### Work required
Without any pictures, retype exactly the lines from the one with "Where should I click to: Select" through the final line of the records.

Stored entries
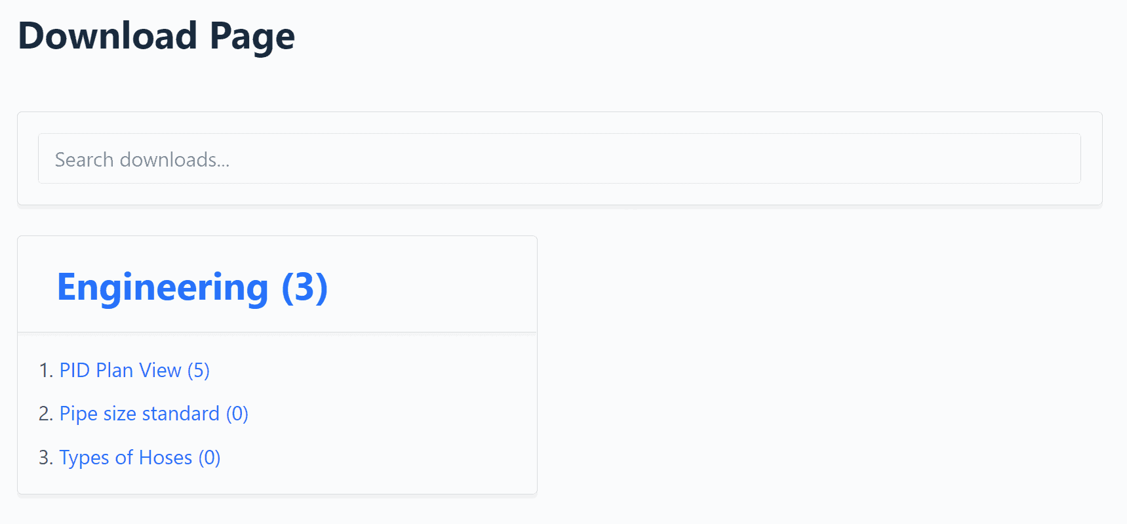
Task: Click list number 1 before PID Plan View
Action: 45,371
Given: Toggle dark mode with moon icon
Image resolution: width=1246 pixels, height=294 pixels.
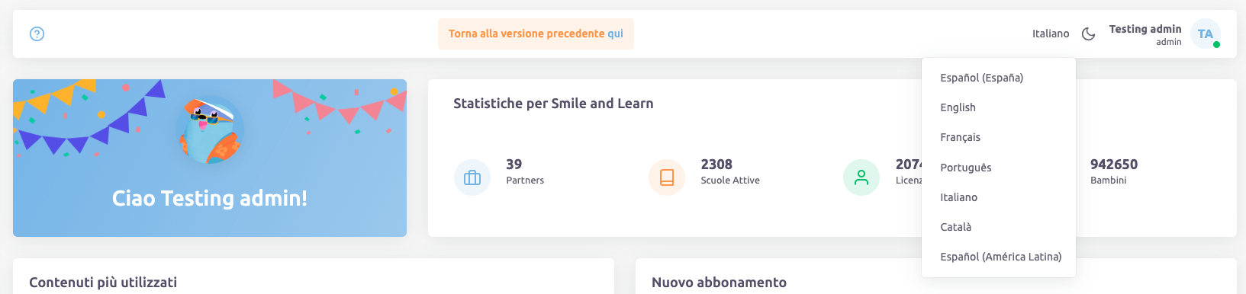Looking at the screenshot, I should pos(1089,34).
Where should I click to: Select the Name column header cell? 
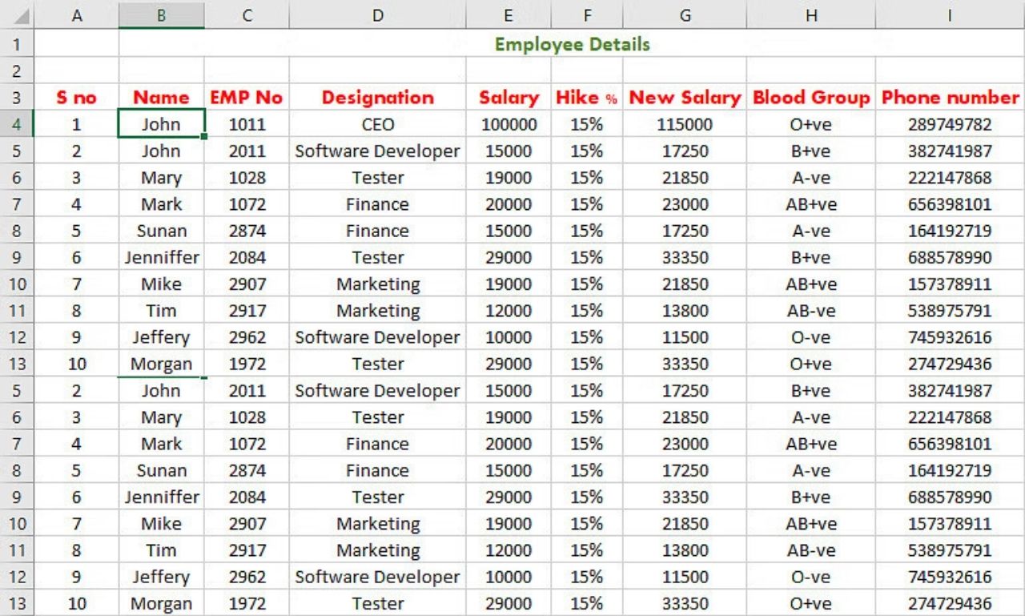click(161, 97)
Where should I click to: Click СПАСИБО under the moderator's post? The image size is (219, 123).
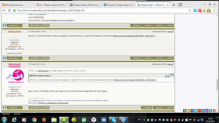146,108
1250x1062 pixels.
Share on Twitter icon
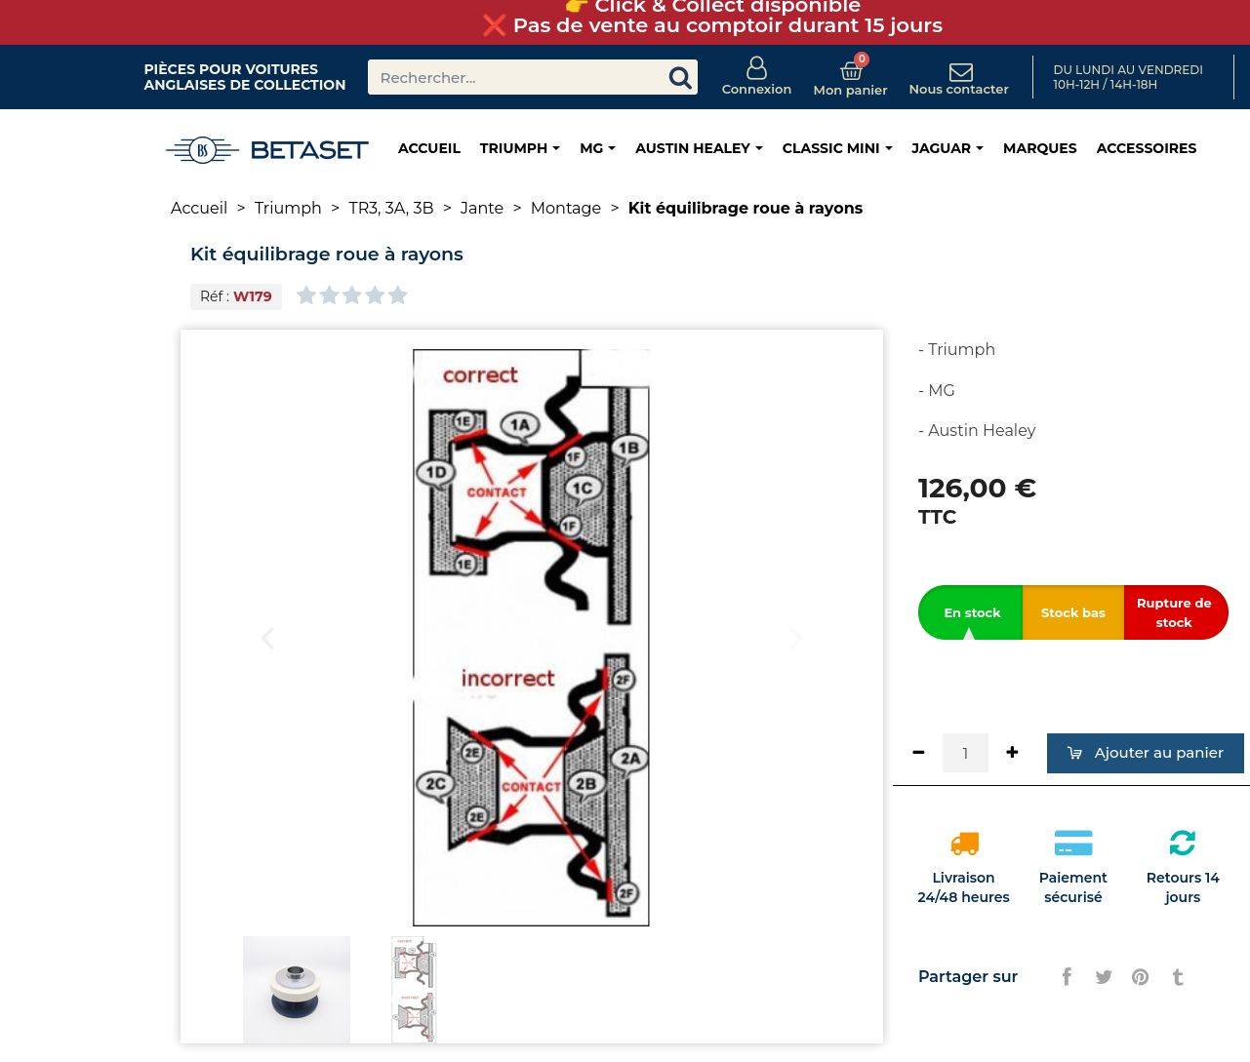tap(1104, 976)
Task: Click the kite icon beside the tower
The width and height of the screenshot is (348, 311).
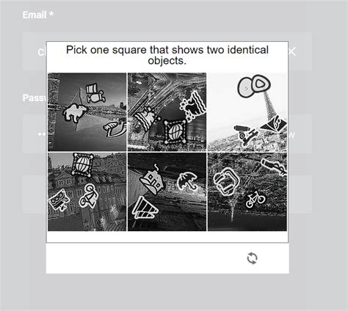Action: pos(274,125)
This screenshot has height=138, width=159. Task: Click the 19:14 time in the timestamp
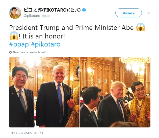click(x=13, y=133)
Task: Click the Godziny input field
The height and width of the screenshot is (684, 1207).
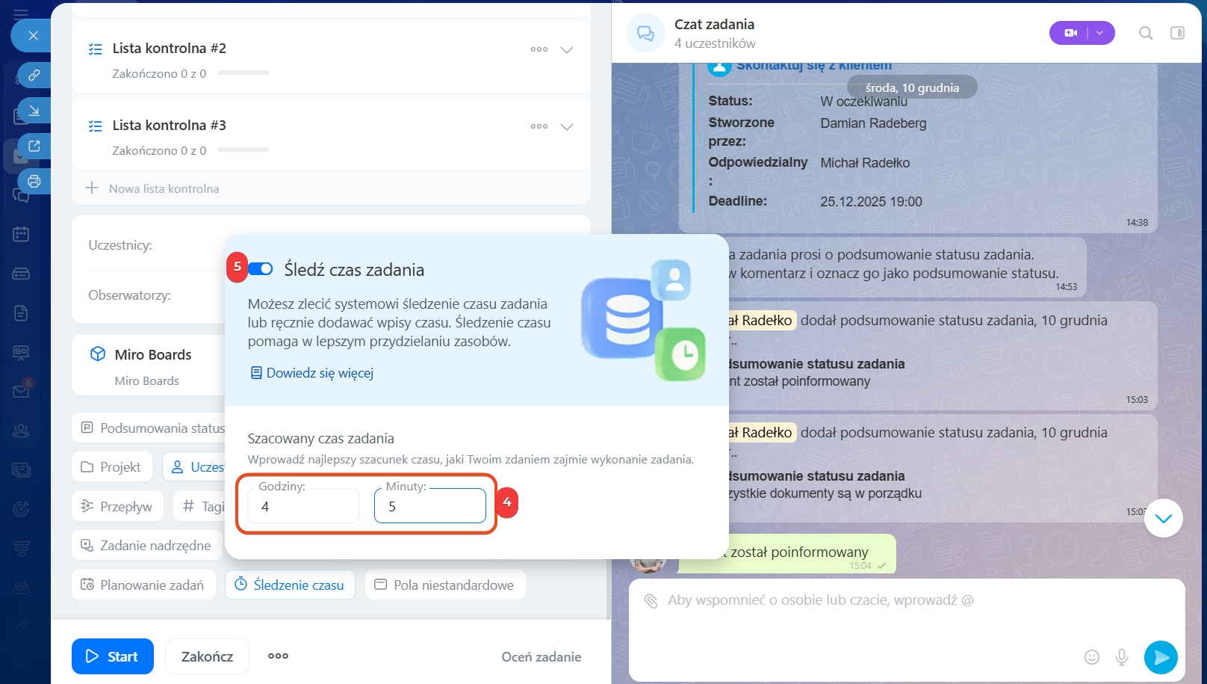Action: click(x=303, y=507)
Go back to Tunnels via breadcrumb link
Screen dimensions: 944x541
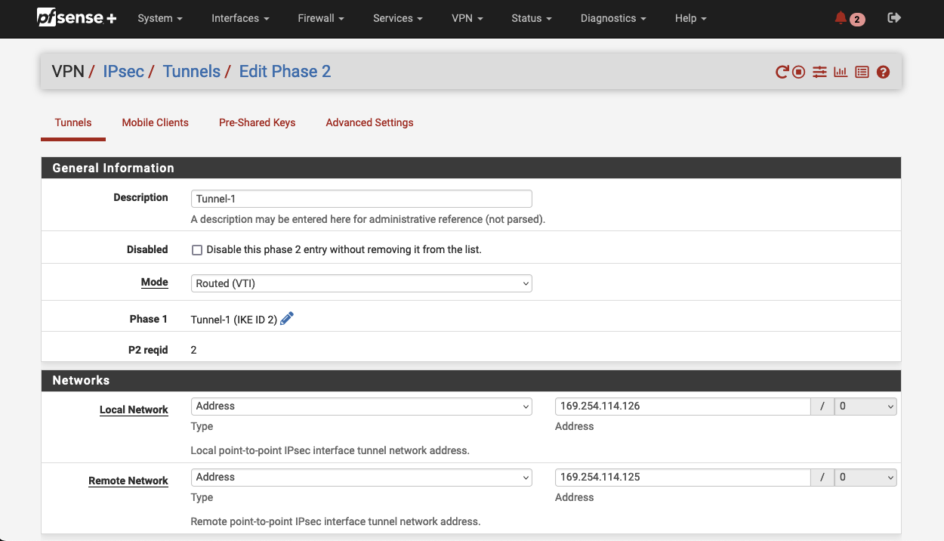(191, 71)
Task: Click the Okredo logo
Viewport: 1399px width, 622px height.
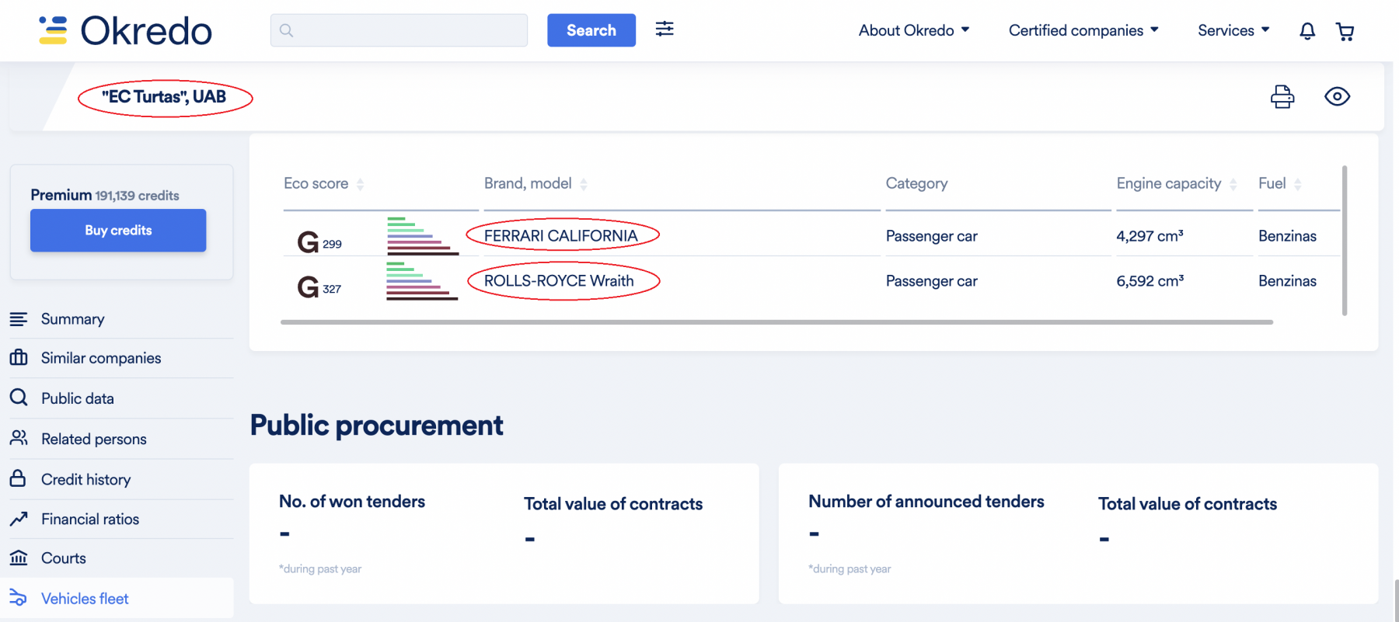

### Solution to the problem
Where should I click to: Select the Name column header cell? 
click(161, 97)
Where should I click to: Click СПАСИБО under the moderator's post? The image size is (219, 123).
146,108
1250x1062 pixels.
Share on Twitter icon
tap(1104, 976)
Task: Click the kite icon beside the tower
The width and height of the screenshot is (348, 311).
Action: pos(274,125)
This screenshot has height=138, width=159. Task: Click the 19:14 time in the timestamp
click(x=13, y=133)
Task: Click the Godziny input field
The height and width of the screenshot is (684, 1207).
Action: click(x=303, y=507)
Go back to Tunnels via breadcrumb link
Screen dimensions: 944x541
(191, 71)
Task: Click the Okredo logo
Viewport: 1399px width, 622px height.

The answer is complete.